Likewise, when the median salary at a first-tier school is also the top of the range because many graduates went to big firms, isn’t the overall distribution meaningful? And two or three years later, what happens to the young attorneys in those firms? For too many, nothing good, according to NALP’s associate attrition data.

So two Vanderbilt students are trying to build and publish their own database of detailed information about individual students. The most encouraging aspect of the initiative has less to do with trying to collect what the law schools probably won’t divulge. Rather, it’s the fact that these students — and hopefully many others — are thinking in concrete terms about what their legal careers will actually be like.

Moving away from statistical aggregations and abstract images that don’t educate anyone about life as a real lawyer, they want specific information about their options and prospects (or lack thereof). This initial inquiry — how much individual graduates earn and what happens to them — should lead immediately to a second: what type of work are young attorneys performing and do they enjoy their jobs?

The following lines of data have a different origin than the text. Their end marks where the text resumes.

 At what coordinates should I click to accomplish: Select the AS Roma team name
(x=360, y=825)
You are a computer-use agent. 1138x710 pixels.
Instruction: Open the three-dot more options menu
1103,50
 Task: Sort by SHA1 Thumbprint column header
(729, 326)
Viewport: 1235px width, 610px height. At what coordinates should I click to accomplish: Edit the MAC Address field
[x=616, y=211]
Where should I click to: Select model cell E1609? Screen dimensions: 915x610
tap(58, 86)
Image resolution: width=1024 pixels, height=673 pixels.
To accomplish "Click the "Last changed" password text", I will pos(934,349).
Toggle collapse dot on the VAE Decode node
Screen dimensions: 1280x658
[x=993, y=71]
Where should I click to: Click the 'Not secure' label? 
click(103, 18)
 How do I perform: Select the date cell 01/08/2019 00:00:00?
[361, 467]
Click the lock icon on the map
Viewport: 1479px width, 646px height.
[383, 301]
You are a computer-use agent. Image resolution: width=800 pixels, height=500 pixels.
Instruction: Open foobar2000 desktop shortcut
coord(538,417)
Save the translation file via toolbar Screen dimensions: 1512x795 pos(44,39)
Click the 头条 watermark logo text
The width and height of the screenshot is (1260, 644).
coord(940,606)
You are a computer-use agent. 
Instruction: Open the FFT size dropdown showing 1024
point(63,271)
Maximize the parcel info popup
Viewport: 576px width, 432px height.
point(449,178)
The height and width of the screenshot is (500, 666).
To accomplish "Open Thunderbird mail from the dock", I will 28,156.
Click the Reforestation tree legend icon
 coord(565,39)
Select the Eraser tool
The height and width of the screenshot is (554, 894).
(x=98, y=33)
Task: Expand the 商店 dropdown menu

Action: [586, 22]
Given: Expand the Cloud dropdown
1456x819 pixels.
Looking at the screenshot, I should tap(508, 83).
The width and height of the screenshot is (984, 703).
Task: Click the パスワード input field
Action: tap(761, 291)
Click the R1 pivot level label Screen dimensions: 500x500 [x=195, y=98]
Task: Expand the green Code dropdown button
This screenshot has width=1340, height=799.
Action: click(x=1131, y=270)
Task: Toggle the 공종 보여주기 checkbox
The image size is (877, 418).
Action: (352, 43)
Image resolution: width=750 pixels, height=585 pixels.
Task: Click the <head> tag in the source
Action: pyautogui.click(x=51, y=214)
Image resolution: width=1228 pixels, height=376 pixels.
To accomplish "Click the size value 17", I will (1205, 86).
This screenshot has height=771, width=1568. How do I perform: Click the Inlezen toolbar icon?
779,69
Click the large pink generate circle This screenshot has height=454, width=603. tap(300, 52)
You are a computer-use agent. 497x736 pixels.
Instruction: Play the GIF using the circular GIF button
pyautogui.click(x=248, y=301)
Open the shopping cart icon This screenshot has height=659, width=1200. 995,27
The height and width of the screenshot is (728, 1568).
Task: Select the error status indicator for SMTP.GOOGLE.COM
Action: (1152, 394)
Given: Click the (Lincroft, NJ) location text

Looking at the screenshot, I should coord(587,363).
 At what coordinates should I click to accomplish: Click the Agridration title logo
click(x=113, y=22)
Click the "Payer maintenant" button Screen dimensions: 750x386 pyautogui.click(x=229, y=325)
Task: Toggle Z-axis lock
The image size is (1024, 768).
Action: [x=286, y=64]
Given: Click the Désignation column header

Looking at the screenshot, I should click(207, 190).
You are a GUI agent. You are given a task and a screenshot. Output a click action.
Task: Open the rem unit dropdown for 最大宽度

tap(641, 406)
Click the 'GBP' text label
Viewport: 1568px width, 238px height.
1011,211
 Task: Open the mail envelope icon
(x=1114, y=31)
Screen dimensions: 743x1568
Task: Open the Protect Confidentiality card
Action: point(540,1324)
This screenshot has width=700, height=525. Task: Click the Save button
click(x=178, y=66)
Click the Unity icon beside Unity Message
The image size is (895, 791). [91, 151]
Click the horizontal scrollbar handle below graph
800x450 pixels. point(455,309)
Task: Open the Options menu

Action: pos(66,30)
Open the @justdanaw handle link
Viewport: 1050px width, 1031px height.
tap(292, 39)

If undergraduates started this deliberative process before they took the LSAT, the profession could begin curing its worst problem: growing attorney unhappiness.

How? The profession is filled with too many lawyers who never should have gone to law school in the first place. If only they had known the truth…and then thought about it…

WILL ANYONE NOTICE ON APRIL 27?

When is a partner not a partner?

One of biglaw’s profitability secrets relates to what “partner” means. In increasingly common two-tier partnerships, only equity partners have an ownership interest that translates into the stunning average incomes reported in the Am Law 100. (In 2008, the average was $1.26 million.) The distinction should interest students who seek biglaw jobs and want to know what any particular firm is really like.

So where can they learn the truth? Every law student knows about the NALP Foundation. It’s the only organization that collects comprehensive personnel information directly from major U.S. law firms. It publishes much of it in a Directory that is every student’s bible of prospective employers. But data on firms’ non-equity/equity partner distribution is conspicuously absent from NALP’s reports, as is any attempt to track non-equity partners’ careers.

In December 2009, NALP decided NOT to collect data distinguishing equity from non-equity partners. When disappointed law students heard the news, NALP responded that it would begin compiling such information. It then backtracked because law firms balked.

Hmmmm…..

On April 6, a prominent group of 75 attorneys, judges, and legal scholars protested NALP’s decision on the grounds that tracking non-equity partners was important to assessing a firm’s true gender and racial diversity. Of course, they’re correct.

But there’s another reason to provide students with this information. According to Am Law, between 1999 and 2008, the nation’s 100 biggest firms increased their non-equity partner ranks threefold, but the number of equity partners grew by only one-third. What is the fate of most big firm non-equity partners? Don’t ask; don’t tell.

Could that be the real story behind NALP’s reluctance to cross so many of its biglaw board members, advisors, and benefactors?

NALP said it would reconsider the issue at its April 26 meeting. Will anyone notice? Will anyone care?

For students who understand the issue well enough to do the research, American Lawyer lends a hand. Although it doesn’t have diversity information, the annual Am Law 100 issue publishes overall breakdowns of the largest firms’ equity/non-equity partners. So why not let NALP take the next step? What happened to all of those biglaw free market enthusiasts who usually argue that complete, easily available information facilitates better decisions? What could be more relevant than a firm’s answer to a fundamental question: who are your real partners and whither goest the vast cadre of attorneys who survive the associate gauntlet only fail in their efforts to overcome the final hurdle into the ownership ranks?